The Latin have also understood St. Paul’s words in the same sense that the Greek Fathers have done. Indeed I do not find one among them but who thought that St. Paul did not actually lash himself with his own hands. St. Ambrosius, Bishop of Milan, expresses himself on the subject in the following words. ‘He who says (meaning St. Paul) I chastise my body, and bring it into subjection, does not so much grieve (contristatur) for his own sins, which after all could not be so very numerous, as for ours.’

St. Fulgentius, Bishop of Ruspe, and an illustrious Discipline of St. Augustin, on this occasion treads in the footsteps of his excellent Master, giving the same sense as him to the words of St. Paul. The following is the manner in which St. Fulgentius explains those words, in his Epistle on Virginity, addressed to Proba. “The spiritual Spouse of Virgins does not seek in a Virgin a body practised in carnal pleasures; but rather wishes she should have chastised it by abstinence. This, the Doctor of the Gentiles used to practice on his own body. I chastise (says he) my body, and keep it under subjection. And again, in watchings often, in thirst and hunger, in fastings often: let therefore the Virgin of Christ forbear to seek after pleasures which, she sees, are equally with-held from the widow.”

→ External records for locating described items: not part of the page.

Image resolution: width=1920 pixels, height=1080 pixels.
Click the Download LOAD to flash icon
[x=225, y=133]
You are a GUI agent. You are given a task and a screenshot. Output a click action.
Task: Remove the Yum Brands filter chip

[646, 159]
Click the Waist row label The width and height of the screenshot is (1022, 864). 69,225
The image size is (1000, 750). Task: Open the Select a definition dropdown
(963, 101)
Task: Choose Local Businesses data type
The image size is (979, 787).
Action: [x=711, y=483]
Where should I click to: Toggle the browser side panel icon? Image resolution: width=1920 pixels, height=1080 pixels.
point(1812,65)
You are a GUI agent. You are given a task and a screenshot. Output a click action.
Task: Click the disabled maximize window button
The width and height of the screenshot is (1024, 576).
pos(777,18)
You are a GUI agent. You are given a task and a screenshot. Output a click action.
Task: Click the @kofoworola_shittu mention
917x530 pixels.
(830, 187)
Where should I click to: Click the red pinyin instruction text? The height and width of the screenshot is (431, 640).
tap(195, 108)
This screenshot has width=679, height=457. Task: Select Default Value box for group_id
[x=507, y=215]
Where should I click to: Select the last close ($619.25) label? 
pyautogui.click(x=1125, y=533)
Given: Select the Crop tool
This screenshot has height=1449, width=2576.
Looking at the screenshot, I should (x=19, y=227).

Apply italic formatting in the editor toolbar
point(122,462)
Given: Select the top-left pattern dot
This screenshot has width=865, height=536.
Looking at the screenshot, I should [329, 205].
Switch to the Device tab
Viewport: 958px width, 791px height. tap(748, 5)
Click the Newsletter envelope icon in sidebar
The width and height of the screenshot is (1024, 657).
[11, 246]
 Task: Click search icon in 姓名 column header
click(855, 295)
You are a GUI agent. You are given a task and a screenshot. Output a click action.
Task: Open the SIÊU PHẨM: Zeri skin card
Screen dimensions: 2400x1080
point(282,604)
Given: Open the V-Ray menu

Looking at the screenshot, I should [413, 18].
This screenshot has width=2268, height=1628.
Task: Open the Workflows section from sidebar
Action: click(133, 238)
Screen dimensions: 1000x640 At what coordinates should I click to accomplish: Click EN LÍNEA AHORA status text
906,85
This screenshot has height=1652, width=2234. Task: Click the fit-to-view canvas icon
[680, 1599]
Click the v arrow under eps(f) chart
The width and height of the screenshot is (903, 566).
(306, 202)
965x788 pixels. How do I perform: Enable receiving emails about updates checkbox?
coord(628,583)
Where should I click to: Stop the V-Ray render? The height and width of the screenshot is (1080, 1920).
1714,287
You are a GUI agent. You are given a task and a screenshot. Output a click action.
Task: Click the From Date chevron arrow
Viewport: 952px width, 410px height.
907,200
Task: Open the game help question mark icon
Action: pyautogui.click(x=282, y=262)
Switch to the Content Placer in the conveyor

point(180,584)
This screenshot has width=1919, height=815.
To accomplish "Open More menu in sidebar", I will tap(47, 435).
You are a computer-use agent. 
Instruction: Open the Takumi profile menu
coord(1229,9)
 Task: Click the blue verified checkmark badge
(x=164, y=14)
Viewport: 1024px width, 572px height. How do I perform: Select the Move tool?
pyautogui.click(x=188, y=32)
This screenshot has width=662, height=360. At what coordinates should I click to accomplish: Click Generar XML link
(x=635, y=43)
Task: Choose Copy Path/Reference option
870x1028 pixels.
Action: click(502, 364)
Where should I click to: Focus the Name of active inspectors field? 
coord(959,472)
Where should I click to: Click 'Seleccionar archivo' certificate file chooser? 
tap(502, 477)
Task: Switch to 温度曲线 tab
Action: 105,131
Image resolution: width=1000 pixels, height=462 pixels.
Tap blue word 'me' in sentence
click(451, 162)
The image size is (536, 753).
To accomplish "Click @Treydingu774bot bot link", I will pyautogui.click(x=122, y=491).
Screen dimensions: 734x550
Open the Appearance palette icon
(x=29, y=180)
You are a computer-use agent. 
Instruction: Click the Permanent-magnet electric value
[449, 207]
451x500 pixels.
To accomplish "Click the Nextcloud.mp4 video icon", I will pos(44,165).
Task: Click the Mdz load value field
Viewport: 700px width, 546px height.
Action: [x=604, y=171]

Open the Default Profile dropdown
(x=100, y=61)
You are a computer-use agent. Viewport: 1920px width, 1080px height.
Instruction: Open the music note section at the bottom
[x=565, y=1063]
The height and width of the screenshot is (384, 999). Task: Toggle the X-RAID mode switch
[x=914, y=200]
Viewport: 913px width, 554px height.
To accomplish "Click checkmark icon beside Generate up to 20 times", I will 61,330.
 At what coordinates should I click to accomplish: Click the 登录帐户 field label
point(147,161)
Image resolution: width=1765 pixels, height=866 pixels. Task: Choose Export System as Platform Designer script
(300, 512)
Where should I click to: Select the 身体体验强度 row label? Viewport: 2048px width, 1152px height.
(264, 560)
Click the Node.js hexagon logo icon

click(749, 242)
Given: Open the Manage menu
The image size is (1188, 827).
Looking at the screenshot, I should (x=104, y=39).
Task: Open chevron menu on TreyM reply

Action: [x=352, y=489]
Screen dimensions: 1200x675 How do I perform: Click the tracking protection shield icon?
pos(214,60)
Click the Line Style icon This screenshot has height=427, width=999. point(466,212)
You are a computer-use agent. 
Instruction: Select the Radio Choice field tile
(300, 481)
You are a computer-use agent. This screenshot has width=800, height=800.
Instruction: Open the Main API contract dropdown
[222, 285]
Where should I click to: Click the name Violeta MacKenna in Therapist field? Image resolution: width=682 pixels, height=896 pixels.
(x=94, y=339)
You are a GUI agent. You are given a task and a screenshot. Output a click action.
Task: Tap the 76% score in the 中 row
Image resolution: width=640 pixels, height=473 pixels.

To all the above proofs, I know it will be objected that St. Petrus Chrysologus, archbishop of Ravenna, is clearly of opinion that St. Paul lashed himself with his own hands. The following is the manner in which he expresses himself on this head, at least if we are to credit the account given of his words by that great Patron of flagellations, Father Gretzer, in his Book printed at Ingolstadt in the year 1609. “This St. Paul used to do, who wrote in the following words the title-deed of his own Servitude, I render my body livid, and bring it into subjection: like a faithful Slave, himself supplied the rod, (vindictam) and severely lashed his own back, till it grew livid[16].” Now, who would not from these words, thus standing alone, as Father Gretzer recites them, conclude that St. Paul really used to cover his back with stripes? But, if we consult the original itself, we shall see that St. Chrysologus meant no more than to borrow a simile from the punishment usually inflicted on Slaves; which punishment he mentions in the beginning of the very passage we discuss here, and of which Father Gretzer has artfully quoted only the conclusion. “After all (says Peter Chrysologus) if the Servant does not awake early the next day, and rise before his Master, whether he be weary or not, he will be tied up and lashed. If the Servant therefore knows what he owes to another Man, the Master is thence taught what himself owes to the Lord of Lords, and is made sensible that he also is subject to a Master.” ‘This is what St. Paul practised, who wrote the title-deeds of his own servitude, and exposed himself to thirst, hunger, and nakedness. Like a good slave, he himself supplied the rod, and severely lashed himself.’

If we examine into the works of St. Hierom, St. Austin, Pope Gregory the Great, and other Latin Fathers, we shall find that they also understood, that St. Paul had expressed himself in a figurative manner. And it is only by misquotations, or arts of the like kind, that Father Gretzer, Cardinal Demian, and others, have attempted to prove that self-flagellations were in use so early as the time of St. Paul among Christians.